First Congo War (1996-1997)
In 1996 a regional coalition formed to overthrow Mobutu: Angola, Uganda, Rwanda and Burundi. Yoweri Museveni, president of Uganda, and Paul Kagame, president of Rwanda, sought out Laurent Kabila in Dar es Salaam in Tanzania, to be the head of the new Congo government, replacing Mobutu. In October 1996 the Rwandan army invaded the Congo, starting at the African Great Lakes region. The overthrow of Mobutu Sese Seko happened in May 1997. Mobutu fled across the Congo river to the Republic of the Congo.
Regime of Laurent Kabila
Laurent Kabila was sworn in on May 29, 1997 in Kamanyola stadium. Congolese who had fled abroad during the reign of Mobutu Sese Seko returned to take up government appointments. Laurent Kabila ruled the Congo from May 1997 to August 1998. During this time, Kabila did nothing to help the people, but only consolidated his power. On the plus side, he was not as bad as Mobutu.
Second Congo War (1998-2003)
The Congolese Rally for Democracy (RCD) was formed in 1998 to remove Laurent Kabila from power in the Congo. It was made up of leaders from Rwanda, Uganda and Burundi. Once they crossed the border into the Congo, the RCD soldiers received insufficient supplies from Rwanda, so they had to pillage the countryside, making enemies of the villagers. Many Bantu Congolese saw the Banyamulenge Tutsi as foreigners, who were not loyal to the Democratic Republic of the Congo. Local (Mai-Mai) militias fought the RCD, because they saw that army as a proxy for Rwanda. Laurent Kabila armed these Mai-Mai militias, and said that any Tutsi with a weapon, whether soldier or civilian, should be shot.

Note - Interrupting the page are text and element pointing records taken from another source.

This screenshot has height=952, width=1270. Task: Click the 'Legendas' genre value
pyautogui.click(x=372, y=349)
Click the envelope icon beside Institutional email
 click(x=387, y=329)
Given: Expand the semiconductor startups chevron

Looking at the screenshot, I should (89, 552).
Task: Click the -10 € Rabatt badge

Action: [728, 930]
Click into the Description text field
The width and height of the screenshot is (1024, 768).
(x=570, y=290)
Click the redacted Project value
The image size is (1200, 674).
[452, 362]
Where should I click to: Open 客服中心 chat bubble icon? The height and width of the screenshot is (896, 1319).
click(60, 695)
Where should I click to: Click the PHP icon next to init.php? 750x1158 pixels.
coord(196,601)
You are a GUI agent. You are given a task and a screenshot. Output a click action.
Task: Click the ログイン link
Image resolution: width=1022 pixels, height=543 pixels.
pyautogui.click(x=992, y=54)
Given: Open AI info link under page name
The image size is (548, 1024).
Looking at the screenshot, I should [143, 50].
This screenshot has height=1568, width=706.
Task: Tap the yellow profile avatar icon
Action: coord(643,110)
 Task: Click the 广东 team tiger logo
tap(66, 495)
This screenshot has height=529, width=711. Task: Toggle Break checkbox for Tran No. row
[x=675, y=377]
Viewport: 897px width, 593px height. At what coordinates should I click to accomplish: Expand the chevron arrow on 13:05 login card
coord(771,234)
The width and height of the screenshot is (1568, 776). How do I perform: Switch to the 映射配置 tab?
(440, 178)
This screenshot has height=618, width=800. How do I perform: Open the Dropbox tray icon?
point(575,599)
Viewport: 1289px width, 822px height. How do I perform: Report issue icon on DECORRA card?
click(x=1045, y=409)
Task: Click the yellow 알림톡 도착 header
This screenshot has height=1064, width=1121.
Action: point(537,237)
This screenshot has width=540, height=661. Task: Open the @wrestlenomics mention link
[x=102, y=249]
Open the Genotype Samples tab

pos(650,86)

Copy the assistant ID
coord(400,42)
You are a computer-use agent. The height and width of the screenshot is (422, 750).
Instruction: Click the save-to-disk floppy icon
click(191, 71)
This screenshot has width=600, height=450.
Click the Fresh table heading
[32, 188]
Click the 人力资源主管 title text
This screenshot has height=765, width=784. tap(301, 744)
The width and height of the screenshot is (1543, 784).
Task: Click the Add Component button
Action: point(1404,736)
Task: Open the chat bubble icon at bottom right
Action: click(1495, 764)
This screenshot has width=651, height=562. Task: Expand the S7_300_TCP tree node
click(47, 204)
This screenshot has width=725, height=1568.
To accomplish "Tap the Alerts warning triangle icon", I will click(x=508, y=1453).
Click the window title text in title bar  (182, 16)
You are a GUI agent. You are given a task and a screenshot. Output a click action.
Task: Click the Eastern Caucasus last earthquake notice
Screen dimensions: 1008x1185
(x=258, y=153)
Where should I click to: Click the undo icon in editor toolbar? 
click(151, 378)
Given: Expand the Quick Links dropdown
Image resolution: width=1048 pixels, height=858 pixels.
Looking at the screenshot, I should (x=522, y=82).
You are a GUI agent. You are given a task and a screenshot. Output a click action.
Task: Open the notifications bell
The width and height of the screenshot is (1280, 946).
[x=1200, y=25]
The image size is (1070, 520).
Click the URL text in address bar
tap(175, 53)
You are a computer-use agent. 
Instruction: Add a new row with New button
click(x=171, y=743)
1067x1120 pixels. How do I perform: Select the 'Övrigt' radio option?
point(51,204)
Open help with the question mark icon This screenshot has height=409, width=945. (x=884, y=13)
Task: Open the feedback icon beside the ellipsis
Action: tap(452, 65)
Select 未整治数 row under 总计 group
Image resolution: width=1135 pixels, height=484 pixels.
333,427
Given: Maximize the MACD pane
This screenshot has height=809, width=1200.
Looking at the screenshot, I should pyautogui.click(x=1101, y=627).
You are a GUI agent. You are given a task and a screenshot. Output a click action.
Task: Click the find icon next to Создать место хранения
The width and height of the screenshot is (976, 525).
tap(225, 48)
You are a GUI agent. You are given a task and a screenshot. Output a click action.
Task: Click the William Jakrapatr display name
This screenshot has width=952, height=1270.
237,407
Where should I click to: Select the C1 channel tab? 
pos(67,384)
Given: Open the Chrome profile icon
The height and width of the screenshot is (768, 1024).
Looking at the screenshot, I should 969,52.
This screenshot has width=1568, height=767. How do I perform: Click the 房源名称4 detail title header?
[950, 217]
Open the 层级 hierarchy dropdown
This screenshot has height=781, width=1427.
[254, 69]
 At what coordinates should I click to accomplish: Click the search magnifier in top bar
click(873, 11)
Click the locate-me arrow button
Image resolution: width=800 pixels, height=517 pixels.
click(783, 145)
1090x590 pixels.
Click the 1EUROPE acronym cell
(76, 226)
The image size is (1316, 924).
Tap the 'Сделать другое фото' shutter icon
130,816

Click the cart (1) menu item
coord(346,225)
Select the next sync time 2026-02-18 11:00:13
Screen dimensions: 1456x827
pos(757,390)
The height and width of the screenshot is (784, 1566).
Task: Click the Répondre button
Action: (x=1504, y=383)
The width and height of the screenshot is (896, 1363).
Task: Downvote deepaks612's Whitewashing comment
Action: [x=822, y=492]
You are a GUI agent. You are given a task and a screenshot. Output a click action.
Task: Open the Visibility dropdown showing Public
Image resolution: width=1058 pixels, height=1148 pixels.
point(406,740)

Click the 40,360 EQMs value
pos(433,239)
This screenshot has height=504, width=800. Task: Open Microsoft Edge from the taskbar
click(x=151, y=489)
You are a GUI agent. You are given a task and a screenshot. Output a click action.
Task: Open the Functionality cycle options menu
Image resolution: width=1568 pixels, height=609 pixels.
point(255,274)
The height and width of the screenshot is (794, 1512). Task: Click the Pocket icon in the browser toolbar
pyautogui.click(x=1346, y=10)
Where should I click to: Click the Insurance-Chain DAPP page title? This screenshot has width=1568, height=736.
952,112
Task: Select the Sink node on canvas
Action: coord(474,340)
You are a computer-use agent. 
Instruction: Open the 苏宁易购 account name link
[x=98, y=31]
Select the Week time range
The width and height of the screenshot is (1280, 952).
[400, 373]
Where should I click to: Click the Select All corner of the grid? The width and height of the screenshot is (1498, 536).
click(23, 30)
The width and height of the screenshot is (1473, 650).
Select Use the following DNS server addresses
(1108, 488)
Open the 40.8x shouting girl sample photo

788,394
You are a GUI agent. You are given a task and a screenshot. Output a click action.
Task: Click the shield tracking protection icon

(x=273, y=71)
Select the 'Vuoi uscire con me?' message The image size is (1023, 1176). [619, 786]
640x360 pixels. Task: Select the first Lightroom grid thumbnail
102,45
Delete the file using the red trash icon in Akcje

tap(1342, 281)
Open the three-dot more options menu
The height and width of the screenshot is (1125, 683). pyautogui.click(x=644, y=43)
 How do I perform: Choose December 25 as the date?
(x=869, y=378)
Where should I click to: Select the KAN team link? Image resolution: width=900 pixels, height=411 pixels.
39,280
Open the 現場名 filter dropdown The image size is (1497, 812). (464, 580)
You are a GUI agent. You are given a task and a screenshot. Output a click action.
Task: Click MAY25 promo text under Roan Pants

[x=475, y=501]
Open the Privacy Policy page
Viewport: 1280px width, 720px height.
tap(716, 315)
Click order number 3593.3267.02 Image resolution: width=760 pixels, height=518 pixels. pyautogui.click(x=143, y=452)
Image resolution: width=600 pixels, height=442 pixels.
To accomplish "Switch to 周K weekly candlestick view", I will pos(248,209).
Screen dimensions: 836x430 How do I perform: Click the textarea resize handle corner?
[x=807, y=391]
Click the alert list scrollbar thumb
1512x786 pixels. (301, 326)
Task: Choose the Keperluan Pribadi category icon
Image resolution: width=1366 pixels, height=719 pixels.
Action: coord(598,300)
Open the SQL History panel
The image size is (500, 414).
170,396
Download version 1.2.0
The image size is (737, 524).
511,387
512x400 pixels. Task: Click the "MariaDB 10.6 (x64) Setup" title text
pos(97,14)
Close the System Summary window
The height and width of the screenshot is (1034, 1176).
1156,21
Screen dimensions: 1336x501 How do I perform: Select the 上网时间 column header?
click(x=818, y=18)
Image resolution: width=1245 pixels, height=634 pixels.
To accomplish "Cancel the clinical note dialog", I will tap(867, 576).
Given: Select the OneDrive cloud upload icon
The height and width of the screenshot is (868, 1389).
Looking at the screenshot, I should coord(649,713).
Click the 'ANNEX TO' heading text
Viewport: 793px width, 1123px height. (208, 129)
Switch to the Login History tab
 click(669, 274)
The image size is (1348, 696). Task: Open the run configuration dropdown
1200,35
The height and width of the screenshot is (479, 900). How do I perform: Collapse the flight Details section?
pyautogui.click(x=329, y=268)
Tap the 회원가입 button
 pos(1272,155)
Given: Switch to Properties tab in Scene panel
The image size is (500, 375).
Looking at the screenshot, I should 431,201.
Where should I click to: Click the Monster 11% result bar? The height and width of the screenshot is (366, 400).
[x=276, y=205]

Zimbabwe, Angola, Namibia and Chad supported the Kabila regime. In particular, Robert Mugabe, dictator of Zimbabwe, supported Kabila, because Kabila owed him money and so should stay in power long enough to pay Mugabe back. Also, Mugabe made money by selling arms to Kabila.
Movement for the Liberation of the Congo (MLC)
Part of the second Congo war was a rebellion in the northern Congo by the Movement for the Liberation of the Congo (MLC), lead by Jean-Pierre Bemba. Bemba was a businessman, involved with coffee, air transport and mobile phones. The MLC was more homegrown than the RCD, but it did receive some backing from Uganda. The MLC gained control of the northwestern province of Equateur, then moved eastward to the northeastern province of Orientale. In the Ituri region of the Orientale province, the MLC got bogged down in the local ethnic conflict between the Hema herders and the Lendu farmers, so it retreated back to Equateur.
End of Second Congo War
Kabila was assassinated in January 16, 2001. Laurent’s son Joseph Kabila took over the reigns later that month. An agreement signed in April 2002 at the Inter-Congolese Dialog in Sun City, South Africa, made Joseph Kabila president and Jean-Pierre Bemba premier. A second agreement was reached at the Inter-Congolese Dialog in December 2002. The transitional government specified by this treaty started governing in July 2003.